Have your past life experiences shaped who you are and what you do? Every experience in my life has led me to the place I am in now. And that encompasses: Who I Am, What I do, and How I Think, which has led me to the Four P’s of Success.
The Four P’s of Success:
- Passion – Passion isn’t always “like”. Passion is a drive to do something even on your worst day. Passion is when you still want to do something, even on the days you don’t want to show up.
- Process – Everything in the world has a process. Whether you’re in the military or not, whether you’re getting your driver’s license, whether you’re paying your taxes, there’s always a process. Every organization has them and, if you really take the time to know the process, you’ll actually get faster at it. And, because you know how to leverage the process, you will succeed over your peers. Because a lot of your peers have never taken the time to understand the process. If you learn the processes, and more importantly, learn how to leverage the processes in your favor, you will just get faster, better, and stronger.
- Problem Solving – You can spend a lot of time not solving a problem and potentially creating a negative environment for those around you. You really only have three problems to ever solve. And that’s training, resources and discipline. And so identifying the right problem to solve will allow you to get faster, be more efficient, and to create a better environment.
- Partnership – So, with the first three P’s, you’ve learned passion, you’re being efficient in processes, and you’ve learned how to listen and decipher different causes of problems – making you better at problem solving, and now, you’re actually in a position to be a great partner for somebody; to be a good teammate. And, when you can do that, when you can apply the Four P’s of success, they can take you to the next level.
My Military Journey – Who I Am, What I do, and How I Think
The journey I have taken in life started when I originally enlisted in the Indiana National Guard. Right out of high school. I always knew that I wanted a military career. And being in a military high school, I participated in sports, I was on the drill team, and I participated in other extracurriculars that were military-esque in their methods. Then I enlisted as an infantryman through the Indiana National Guard. I ultimately transferred to the Oklahoma National Guard because that was the closest infantry unit to where I went to college in Arkansas. I went through ROTC and I was in the Guard for about four and a half years. After commissioning I became an artillery officer and made my way through Fort Campbell, Kentucky, with schools at Fort Sill, Oklahoma, and then I went to Baumholder, Germany.
While in Germany, I did a rotation in Bosnia. We were supporting the Dayton Peace Accords. I had two jobs while I was in Bosnia, I was targeting officer and I was what we call an Assistant Fire Support Coordinator (AFSCORD) for Plansr, As a planner and targetier, I got to work with a lot of Special Operations units, Special Forces, Civil Affairs, and Psychological Operations (PSYOP), in particular. And I really liked what they were doing. It intrigued me. You couldn’t go to those types of units until you were a captain. And so, I returned to Germany and commanded a Service Battery, it’s a support unit in the Artillery, and at the end of 2000, we reported to Fort Bragg, North Carolina, to go through the PSYOP course. The PSYOP course was about eight months long, and it ended with language training.
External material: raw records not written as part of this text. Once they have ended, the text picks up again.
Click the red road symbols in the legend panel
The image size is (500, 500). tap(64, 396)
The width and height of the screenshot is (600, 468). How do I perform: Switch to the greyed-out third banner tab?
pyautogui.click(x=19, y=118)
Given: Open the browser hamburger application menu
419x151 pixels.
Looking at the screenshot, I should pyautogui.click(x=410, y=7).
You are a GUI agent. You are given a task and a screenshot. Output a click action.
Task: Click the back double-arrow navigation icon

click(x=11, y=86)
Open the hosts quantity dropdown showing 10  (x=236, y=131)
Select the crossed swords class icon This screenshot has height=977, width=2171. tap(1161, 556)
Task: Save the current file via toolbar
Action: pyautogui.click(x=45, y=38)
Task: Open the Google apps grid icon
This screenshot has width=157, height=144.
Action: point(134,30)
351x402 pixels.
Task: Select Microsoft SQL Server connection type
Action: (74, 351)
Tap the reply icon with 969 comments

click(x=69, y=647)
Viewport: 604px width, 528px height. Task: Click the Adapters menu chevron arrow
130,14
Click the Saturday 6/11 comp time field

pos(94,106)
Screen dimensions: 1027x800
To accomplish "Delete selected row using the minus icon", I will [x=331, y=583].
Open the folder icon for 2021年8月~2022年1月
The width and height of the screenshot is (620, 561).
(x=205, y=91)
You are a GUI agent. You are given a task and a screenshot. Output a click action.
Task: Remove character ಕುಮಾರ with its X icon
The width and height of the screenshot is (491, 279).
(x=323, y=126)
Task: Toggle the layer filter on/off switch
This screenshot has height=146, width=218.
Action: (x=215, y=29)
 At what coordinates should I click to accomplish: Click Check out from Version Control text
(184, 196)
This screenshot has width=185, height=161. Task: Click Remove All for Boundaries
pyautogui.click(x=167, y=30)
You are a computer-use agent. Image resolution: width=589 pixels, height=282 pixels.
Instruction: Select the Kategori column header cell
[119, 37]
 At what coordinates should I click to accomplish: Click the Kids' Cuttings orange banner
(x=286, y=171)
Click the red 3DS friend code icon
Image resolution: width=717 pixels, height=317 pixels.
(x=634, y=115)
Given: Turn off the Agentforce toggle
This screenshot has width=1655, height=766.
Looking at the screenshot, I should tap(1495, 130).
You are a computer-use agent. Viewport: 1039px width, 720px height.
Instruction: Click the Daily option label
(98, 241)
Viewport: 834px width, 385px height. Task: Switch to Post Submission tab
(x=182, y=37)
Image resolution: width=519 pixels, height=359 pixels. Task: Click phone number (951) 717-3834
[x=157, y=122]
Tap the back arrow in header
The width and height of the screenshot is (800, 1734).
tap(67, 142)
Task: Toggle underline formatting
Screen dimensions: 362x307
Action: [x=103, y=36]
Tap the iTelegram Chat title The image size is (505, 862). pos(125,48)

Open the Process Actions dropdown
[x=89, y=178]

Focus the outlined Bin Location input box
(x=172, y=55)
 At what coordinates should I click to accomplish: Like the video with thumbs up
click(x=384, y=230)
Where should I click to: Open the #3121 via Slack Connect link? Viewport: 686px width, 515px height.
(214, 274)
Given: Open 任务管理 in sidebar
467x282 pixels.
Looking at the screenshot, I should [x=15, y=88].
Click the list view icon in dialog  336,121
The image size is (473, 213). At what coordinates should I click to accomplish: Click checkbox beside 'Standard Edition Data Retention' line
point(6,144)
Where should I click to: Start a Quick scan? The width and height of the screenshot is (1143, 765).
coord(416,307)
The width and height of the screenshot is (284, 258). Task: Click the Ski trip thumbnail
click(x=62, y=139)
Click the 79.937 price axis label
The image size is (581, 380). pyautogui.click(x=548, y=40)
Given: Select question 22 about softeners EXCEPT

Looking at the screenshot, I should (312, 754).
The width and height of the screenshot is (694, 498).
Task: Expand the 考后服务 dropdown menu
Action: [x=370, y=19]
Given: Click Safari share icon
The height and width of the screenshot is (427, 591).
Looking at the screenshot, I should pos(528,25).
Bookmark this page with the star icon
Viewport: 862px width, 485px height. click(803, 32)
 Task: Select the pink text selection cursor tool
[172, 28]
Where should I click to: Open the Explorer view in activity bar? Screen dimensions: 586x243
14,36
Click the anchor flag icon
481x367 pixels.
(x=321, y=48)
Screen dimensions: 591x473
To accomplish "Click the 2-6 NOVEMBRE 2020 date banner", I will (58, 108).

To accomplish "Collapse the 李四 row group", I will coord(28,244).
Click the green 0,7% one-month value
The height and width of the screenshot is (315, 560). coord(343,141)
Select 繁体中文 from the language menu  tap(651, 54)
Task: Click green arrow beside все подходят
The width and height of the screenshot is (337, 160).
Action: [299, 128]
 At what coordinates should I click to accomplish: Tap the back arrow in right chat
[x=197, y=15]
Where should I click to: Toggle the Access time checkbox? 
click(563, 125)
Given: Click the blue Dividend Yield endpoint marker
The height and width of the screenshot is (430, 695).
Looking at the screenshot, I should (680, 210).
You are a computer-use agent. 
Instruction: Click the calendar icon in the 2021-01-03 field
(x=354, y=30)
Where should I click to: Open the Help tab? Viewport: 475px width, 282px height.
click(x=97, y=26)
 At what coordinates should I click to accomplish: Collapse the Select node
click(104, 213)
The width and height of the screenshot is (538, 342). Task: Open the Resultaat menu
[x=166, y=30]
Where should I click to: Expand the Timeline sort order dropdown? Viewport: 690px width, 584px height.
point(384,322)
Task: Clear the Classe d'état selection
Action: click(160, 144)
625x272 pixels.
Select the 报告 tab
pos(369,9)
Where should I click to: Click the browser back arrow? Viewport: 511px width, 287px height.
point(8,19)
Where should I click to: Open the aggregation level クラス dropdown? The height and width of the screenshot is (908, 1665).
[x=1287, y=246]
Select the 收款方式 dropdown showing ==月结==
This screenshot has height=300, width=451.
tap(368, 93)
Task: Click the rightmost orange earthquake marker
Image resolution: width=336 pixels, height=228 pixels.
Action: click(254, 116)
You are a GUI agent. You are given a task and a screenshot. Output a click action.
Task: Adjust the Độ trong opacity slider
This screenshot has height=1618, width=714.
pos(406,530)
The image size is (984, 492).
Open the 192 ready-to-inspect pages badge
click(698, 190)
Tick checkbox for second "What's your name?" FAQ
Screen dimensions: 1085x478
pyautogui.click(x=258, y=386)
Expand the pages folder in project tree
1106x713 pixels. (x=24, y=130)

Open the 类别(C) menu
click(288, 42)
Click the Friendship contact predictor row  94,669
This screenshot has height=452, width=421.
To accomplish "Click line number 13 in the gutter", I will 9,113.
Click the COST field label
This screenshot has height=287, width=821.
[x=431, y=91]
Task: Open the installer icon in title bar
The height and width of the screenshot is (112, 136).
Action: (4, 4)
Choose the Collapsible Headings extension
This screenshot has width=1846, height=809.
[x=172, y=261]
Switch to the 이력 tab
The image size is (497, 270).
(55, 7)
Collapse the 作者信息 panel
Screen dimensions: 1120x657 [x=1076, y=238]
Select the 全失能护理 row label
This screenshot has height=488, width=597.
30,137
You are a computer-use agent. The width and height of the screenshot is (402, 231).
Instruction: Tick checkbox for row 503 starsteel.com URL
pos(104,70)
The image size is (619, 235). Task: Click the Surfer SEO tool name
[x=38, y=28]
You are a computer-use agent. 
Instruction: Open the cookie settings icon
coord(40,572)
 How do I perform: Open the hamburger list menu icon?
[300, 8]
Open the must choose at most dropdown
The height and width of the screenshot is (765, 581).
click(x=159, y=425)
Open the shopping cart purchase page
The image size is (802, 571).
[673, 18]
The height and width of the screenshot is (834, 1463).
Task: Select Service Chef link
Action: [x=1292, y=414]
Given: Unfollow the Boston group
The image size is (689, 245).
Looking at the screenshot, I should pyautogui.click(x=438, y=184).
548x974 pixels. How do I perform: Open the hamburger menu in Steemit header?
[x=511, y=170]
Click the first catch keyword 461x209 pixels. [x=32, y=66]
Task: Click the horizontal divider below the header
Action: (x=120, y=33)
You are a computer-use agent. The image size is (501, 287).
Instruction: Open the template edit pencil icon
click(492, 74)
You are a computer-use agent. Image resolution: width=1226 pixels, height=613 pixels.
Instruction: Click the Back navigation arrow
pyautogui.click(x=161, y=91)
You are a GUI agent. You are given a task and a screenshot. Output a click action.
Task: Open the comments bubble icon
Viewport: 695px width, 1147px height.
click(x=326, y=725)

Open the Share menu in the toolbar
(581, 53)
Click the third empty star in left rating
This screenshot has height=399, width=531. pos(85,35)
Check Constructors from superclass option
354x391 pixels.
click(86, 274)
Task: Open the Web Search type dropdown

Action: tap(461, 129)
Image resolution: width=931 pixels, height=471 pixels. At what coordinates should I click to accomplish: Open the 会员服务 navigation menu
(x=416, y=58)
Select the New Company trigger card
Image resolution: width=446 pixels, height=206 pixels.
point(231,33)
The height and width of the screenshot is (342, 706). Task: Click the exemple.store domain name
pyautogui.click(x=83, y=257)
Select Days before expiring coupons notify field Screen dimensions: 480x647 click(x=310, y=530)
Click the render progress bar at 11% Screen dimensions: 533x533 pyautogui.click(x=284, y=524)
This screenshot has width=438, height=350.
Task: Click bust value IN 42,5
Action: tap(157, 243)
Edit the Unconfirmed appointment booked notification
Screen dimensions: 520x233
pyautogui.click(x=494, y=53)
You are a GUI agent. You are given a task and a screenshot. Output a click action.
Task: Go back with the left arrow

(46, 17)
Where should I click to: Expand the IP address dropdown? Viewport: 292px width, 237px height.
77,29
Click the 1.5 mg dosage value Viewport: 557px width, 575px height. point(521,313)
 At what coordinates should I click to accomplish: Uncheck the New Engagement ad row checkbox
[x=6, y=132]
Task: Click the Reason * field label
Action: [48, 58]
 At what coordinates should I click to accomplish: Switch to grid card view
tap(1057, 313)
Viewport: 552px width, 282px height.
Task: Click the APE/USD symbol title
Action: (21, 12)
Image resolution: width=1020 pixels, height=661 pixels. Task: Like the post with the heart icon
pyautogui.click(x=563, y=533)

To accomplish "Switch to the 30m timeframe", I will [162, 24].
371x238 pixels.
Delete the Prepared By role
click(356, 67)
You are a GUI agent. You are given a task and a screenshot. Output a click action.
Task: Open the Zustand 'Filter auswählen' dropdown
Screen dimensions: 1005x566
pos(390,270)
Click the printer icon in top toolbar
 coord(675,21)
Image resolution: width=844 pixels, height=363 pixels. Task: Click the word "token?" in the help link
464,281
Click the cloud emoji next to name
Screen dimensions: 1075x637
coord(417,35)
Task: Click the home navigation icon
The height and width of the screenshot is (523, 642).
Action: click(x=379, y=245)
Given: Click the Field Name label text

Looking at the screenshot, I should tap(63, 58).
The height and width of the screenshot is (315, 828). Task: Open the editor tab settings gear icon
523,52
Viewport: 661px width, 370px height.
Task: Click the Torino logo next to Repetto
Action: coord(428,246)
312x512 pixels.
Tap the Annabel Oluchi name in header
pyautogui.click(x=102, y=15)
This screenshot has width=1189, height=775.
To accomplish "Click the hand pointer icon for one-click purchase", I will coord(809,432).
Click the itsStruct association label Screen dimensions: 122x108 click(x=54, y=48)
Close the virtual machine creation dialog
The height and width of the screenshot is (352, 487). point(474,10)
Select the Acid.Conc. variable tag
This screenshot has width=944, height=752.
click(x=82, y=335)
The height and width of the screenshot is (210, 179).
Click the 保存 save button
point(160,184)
The irony in this was based on my time in Bosnia, I really wanted to learn either Russian or Serbo-Croatian, but they sent me to the Arabic language course. Which was foolish, in my opinion, I didn’t think we’d ever have a reason to use it. But then, a month before I graduated, 9/11 happened. By the end of 2001, I was in Afghanistan. For the next two years, I was in Afghanistan and Iraq., Just after Afghanistan we went to Kuwait in late 2002, I broadcasted a radio station into Iraq from the border until the invasion, and ended up having two back-to-back deployments. After these deployments, I helped train the replacement forces and was selected for a promotion to Major with the opportunity to go to command and general staff college (CGSC), which I did from 2004 to 2005.
I spent the next 12 years traveling to various different locations throughout Europe, Africa, and The Middle East. I commanded a company in Baghdad from 2005 until 2006 and had multiple rotations at our headquarters in Qatar. Then I went back to Kuwait in 2015 for the ISIS Crisis, as part of the headquarters of what would later be called Operation Inherent Resolve. I was part of the ARCENT (Army Central Command) Headquarters for several months before being selected as a Group Commander at Fort Bragg. I was a Group Commander from 2015-2017. When I left command, I became the Commandant for PSYOP at the Special Warfare Center but I was dealing with various injuries and health issues. I was a little bit beat up from spinal fusions, and ultimately forced to retire. I started to heal and do a little bit better physically, I was kind of mad that I wasn’t gonna make it to my mandatory retirement date. Which would have been essentially another two and a half years of service.
At that point, you move out on to civilian life and that transition was difficult because you have to start over. You’re getting settled into a new home, you’re building new relationships, meeting new friends, establishing a new network. At that point, I was completely unemployed. And I quickly realized that I needed to find a task and a purpose. So, a realtor friend of mine introduced me to the Warrior Clan. A lot of what we do is a crisis response for veterans who may be in Crisis, and are having negative interactions with the police and these interactions could go violent. We often speak to them in a way that even a police officer, who was a veteran can’t because they’re in uniform.
Introducing the Warrior Clan
So we have three pillars in what we do in that regard. The Warrior Clan provides educational support, classes on suicide prevention, and classes on crisis intervention. We attack substance abuse, and homelessness, and a lot of the key factors that veterans face. We also work with the police and other crisis intervention teams. And finally, we try to build community.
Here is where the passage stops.